Though not formally mould-breaking, this downbeat but visually stylish essay is an intimate portrait piece with a strong undertow of political commitment. Brief running time will limit theatrical prospects, but Misfits is a must for festivals especially with LGBT and youth agendas, and it offers healthy appeal for online and broadcasting buyers.  

Homophobia is established as a given at the start, when we see demonstrators with placards that rage, “Remember Sodom and Gomarrha” [sic]. But – notwithstanding the occasional ranter glimpsed in the street or heard off-screen - the film doesn’t need to bang home this theme, since it emerges as a constant challenge in the lives of the film’s subjects. Benny (19) is a young gay man who is seen having a testy but ultimately tender relationship with his brother Gage, who had originally reacted violently to Benny’s coming out.

Seventeen-year-old lesbian Larissa is seen enjoying downtime with her impish girlfriend, trying on stylised beard make-up, and attending school with a wig over her own close-cropped hair. Perhaps the most idiosyncratic figure of the film’s three subjects is 16-year-old ‘D.’. Seemingly old beyond his years, D. lives alone in austere conditions, is formidably intelligent and adopts a tough street-kid persona, fedoras included. His story involves abuse from his mother and a belated reunion with his dad, who turns out to be far from the monster D. had been led to expect.

There are potent moments of emotional directness; in fact, Misfits suffers slightly from having its most moving scene near the start, as Benny’s family sit together and Gage tearfully confesses his own initial homophobic response to his brother. Benny is certainly the performer of the film, a natural show-off bantering with his supportive mother and clearly devoted to testing Gage’s limits.

Less extrovert altogether is the somewhat diffident Larissa, but we also see her experimenting with self-presentation, not least dressing in female glam for a Project party.
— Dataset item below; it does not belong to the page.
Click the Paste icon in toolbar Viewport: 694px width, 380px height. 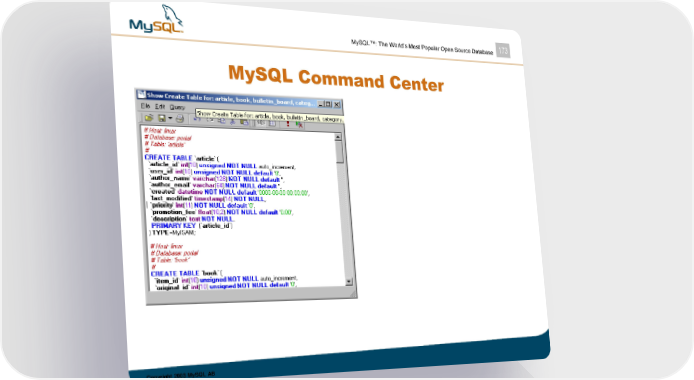pyautogui.click(x=244, y=122)
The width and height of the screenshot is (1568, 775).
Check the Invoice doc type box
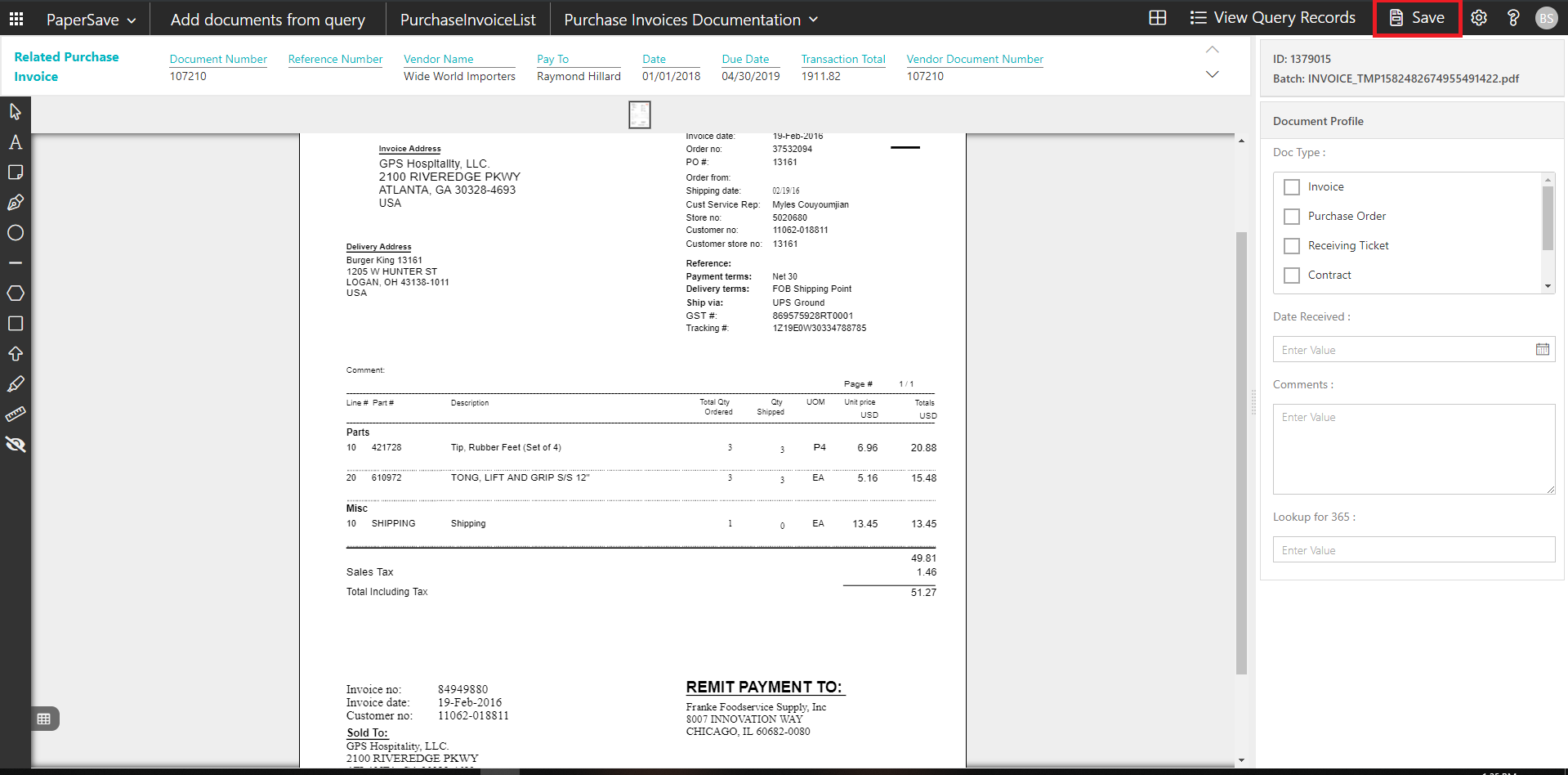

She is also at the centre of a genuinely spectacular moment, when she and her girlfriend share a kiss in a multi-coloured tunnel of Christmas lights. As for D, his most telling moment arguably comes when he gets access to a bicycle that will help him look for work – bringing home that the film is dealing not just with sexual misfits, but with sometimes severe economic disadvantage.

Danish director Splidsboel – whose documentaries include How Are You (2011) about artists Elmgreen & Dragset – sometimes manifestly stages scenes, most overtly an in-car conversation between Benny and Gage. The film’s visual craft, including use of heightened colours, places it in a tradition of American realist photography; the subjects could have walked out of the photos of Nan Goldin or Larry Clark, who started his career with a collection devoted to the youth of this same city.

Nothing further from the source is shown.